There are numerous peptides discovered through past decades, which exhibit antimicrobial and anti-cancerous tendencies. Due to these reasons, peptides are supposed to be sound therapeutic candidates. Some peptides can pose low metabolic stability, high toxicity and high hemolity of peptides. This highlights the importance for evaluating hemolytic tendencies and toxicity of peptides, before using them for therapeutics. Traditional methods for evaluation of toxicity of peptides can be time-consuming and costly.

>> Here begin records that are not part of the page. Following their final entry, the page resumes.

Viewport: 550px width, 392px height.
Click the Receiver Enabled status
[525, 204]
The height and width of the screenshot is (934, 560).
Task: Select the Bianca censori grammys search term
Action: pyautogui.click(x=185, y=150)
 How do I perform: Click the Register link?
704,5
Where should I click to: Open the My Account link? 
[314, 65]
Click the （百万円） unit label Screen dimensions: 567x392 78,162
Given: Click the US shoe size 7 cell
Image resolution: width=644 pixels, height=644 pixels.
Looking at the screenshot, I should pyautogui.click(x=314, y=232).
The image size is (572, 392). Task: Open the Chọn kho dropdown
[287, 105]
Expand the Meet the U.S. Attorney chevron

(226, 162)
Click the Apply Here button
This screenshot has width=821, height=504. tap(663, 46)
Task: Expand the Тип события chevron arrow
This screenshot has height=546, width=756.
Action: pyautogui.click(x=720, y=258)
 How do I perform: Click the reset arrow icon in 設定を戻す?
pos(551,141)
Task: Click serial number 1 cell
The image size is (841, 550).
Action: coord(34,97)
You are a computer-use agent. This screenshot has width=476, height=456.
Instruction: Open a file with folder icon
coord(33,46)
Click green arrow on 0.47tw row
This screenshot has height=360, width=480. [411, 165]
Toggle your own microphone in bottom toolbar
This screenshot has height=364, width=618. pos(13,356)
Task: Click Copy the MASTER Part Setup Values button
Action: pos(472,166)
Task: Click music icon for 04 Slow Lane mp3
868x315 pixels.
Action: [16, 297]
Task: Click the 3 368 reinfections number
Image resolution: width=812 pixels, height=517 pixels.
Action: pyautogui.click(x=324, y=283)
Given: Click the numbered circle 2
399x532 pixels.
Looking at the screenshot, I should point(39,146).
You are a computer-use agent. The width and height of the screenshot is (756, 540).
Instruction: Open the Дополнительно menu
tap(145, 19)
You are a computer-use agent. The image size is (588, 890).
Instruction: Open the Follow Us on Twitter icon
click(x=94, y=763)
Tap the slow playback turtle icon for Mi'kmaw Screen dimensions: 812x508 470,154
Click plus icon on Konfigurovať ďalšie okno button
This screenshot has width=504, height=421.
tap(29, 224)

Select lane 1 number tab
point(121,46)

In this study, we have extracted peptides data (Hemo-DB) from Database of Antimicrobial Activity and Structure of Peptides (DBAASP) based on certain hemolity criteria and we present a machine learning based method for prediction of hemolytic tendencies of peptides (i.e. Hemolytic or Non-Hemolytic). Our model offers significant improvement on hemolity prediction benchmarks. we also propose a reliable clustering-based train-tests splitting method which ensures that no peptide in train set is more than 40% similar to any peptide in test set. Using this train-test split, we can get reliable estimated of expected model performance on unseen data distribution or newly discovered peptides. Our model tests 0.9986 AUC-ROC (Area Under Receiver Operating Curve) and 97.79% Accuracy on test set of Hemo-DB using traditional random train-test splitting method. Moreover, our model tests AUC-ROC of 0.997 and Accuracy of 97.58% while using clustering-based train-test data split. Furthermore, we check our model on an unseen data distribution (at Hemo-PI 3) and we recorded 0.8726 AUC-ROC and 79.5% accuracy. Using the proposed method, potential therapeutic peptides can be screened, which may further in therapeutics and get reliable predictions for unseen amino acids distribution of peptides and newly discovered peptides.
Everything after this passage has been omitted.